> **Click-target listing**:
• • • •
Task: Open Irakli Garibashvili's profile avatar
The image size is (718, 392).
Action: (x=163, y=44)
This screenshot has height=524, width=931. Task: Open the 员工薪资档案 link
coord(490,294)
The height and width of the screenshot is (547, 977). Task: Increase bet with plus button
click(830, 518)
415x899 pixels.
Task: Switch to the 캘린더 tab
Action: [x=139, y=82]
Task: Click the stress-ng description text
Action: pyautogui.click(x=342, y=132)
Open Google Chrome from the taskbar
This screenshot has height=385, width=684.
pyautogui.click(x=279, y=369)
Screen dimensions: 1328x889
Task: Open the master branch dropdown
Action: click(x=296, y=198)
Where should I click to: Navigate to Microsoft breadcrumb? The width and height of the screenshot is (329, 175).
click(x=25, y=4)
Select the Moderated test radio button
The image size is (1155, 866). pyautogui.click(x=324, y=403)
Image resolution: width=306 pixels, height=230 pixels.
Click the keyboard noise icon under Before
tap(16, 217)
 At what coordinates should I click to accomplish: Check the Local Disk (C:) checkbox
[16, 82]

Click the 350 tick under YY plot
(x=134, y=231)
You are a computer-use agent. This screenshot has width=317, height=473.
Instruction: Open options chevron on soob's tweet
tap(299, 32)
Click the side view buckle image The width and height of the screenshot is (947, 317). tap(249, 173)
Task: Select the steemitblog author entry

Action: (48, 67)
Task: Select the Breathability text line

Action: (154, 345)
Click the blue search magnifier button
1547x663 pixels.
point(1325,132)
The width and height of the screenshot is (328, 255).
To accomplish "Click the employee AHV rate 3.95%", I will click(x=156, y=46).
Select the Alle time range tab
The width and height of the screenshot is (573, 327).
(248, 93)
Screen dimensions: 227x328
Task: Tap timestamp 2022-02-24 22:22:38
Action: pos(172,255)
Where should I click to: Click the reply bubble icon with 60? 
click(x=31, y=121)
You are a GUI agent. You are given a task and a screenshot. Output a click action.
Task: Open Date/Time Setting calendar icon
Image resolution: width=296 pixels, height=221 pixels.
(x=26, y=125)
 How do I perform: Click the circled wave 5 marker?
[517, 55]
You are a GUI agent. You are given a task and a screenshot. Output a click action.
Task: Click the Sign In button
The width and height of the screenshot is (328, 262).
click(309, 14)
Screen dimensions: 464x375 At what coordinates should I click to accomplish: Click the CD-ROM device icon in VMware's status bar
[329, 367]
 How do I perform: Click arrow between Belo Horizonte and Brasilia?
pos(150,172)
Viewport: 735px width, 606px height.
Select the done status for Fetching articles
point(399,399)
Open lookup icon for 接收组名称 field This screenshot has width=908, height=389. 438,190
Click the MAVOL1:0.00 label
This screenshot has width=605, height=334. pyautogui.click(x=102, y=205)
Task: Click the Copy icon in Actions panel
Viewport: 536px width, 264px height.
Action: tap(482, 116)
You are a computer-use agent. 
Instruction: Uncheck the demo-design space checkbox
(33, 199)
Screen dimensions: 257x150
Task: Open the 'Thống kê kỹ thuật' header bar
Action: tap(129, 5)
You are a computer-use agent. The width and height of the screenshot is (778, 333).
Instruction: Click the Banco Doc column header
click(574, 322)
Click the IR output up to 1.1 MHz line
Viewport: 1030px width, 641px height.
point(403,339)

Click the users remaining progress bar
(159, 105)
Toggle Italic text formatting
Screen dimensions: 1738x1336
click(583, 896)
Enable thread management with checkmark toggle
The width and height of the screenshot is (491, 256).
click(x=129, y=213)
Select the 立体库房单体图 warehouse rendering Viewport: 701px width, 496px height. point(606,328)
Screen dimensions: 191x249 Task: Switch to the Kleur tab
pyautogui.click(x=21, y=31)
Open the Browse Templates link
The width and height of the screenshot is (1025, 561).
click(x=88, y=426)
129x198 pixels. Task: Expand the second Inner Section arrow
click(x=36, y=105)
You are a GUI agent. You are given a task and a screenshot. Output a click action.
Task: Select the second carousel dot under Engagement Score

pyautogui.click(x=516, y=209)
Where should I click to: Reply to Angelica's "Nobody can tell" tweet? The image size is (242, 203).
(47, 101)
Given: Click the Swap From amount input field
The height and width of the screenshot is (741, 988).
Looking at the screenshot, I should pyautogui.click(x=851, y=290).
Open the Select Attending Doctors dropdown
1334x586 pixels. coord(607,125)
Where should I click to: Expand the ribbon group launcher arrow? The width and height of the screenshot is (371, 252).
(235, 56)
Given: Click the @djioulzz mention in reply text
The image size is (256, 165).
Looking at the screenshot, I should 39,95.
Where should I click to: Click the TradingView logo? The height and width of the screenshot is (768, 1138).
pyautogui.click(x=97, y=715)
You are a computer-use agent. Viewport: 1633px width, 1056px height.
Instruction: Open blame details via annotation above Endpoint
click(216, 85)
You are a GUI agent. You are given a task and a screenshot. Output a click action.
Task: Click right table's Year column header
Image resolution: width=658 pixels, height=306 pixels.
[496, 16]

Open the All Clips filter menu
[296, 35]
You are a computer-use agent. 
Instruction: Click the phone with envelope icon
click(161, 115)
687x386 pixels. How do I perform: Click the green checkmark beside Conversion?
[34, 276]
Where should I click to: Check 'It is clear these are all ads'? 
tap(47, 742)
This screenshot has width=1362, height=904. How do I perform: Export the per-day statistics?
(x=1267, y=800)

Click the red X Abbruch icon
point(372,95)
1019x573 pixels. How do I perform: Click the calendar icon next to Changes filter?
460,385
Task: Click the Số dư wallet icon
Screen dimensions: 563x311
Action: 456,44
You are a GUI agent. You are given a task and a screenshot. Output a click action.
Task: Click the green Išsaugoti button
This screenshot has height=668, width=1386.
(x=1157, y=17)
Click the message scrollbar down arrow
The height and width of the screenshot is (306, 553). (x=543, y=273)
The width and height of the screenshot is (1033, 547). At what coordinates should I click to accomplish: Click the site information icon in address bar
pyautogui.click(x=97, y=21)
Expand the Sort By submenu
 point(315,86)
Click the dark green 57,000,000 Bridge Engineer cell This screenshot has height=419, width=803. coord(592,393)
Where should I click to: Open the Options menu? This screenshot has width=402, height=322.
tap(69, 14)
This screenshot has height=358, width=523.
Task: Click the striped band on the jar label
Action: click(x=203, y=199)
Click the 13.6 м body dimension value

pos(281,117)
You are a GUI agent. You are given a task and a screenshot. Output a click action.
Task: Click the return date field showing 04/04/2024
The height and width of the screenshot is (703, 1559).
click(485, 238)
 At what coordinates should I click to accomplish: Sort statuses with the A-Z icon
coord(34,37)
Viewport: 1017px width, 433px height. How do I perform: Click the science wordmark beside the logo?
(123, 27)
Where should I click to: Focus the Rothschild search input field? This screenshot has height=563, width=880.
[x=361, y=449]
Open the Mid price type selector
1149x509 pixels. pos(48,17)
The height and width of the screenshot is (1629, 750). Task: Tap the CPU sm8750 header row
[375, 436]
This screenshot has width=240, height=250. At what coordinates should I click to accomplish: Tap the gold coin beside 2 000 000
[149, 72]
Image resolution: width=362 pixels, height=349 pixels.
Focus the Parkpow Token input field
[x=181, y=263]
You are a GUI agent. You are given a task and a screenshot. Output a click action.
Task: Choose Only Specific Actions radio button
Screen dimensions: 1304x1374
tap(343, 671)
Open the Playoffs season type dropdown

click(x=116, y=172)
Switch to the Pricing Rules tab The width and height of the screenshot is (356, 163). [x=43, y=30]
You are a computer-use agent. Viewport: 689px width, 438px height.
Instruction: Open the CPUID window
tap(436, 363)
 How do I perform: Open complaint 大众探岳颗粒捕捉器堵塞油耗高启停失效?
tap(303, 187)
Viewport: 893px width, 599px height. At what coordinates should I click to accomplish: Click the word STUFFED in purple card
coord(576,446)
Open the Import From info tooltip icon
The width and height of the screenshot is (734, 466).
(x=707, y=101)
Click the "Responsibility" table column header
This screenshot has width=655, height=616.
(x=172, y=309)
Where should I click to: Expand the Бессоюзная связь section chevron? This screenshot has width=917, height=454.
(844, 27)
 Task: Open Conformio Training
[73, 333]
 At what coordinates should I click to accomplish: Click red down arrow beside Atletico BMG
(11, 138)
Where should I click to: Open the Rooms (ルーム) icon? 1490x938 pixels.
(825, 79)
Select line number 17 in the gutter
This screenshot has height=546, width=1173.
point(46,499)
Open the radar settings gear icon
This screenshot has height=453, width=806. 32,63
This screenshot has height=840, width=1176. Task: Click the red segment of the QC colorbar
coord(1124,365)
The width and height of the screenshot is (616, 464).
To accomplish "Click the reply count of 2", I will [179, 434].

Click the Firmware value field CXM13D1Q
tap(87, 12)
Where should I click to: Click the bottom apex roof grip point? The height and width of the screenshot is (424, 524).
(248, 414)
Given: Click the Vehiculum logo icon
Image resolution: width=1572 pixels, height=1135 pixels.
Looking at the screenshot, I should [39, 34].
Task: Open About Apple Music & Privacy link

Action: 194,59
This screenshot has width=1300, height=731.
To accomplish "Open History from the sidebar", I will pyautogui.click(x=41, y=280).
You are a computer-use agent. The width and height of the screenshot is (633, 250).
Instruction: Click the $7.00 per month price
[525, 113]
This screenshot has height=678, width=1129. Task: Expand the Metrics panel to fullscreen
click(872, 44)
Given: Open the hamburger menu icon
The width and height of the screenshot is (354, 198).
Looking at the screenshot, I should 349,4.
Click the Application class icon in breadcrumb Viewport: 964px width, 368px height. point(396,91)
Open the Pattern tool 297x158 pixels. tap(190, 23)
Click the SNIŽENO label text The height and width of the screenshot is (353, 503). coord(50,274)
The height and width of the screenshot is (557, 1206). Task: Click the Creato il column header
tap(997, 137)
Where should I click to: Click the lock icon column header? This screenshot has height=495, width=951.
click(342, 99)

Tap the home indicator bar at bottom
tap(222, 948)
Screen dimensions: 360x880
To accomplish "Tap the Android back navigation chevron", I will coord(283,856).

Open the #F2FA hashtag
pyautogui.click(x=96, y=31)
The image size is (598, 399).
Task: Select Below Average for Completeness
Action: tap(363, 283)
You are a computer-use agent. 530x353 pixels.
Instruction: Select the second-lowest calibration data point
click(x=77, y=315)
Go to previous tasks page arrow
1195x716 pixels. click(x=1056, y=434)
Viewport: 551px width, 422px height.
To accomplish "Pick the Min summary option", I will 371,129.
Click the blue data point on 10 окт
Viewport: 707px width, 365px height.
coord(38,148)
• • • •
> **PROBLEM**: Please print everything in the listing from the line containing "Viewport: 893px width, 599px" down to the line containing "(x=172, y=309)", including both of those lines, without changing a character.

> **THE SOLUTION**:
Viewport: 893px width, 599px height. At what coordinates should I click to accomplish: Click the word STUFFED in purple card
coord(576,446)
Open the Import From info tooltip icon
The width and height of the screenshot is (734, 466).
(x=707, y=101)
Click the "Responsibility" table column header
This screenshot has width=655, height=616.
(x=172, y=309)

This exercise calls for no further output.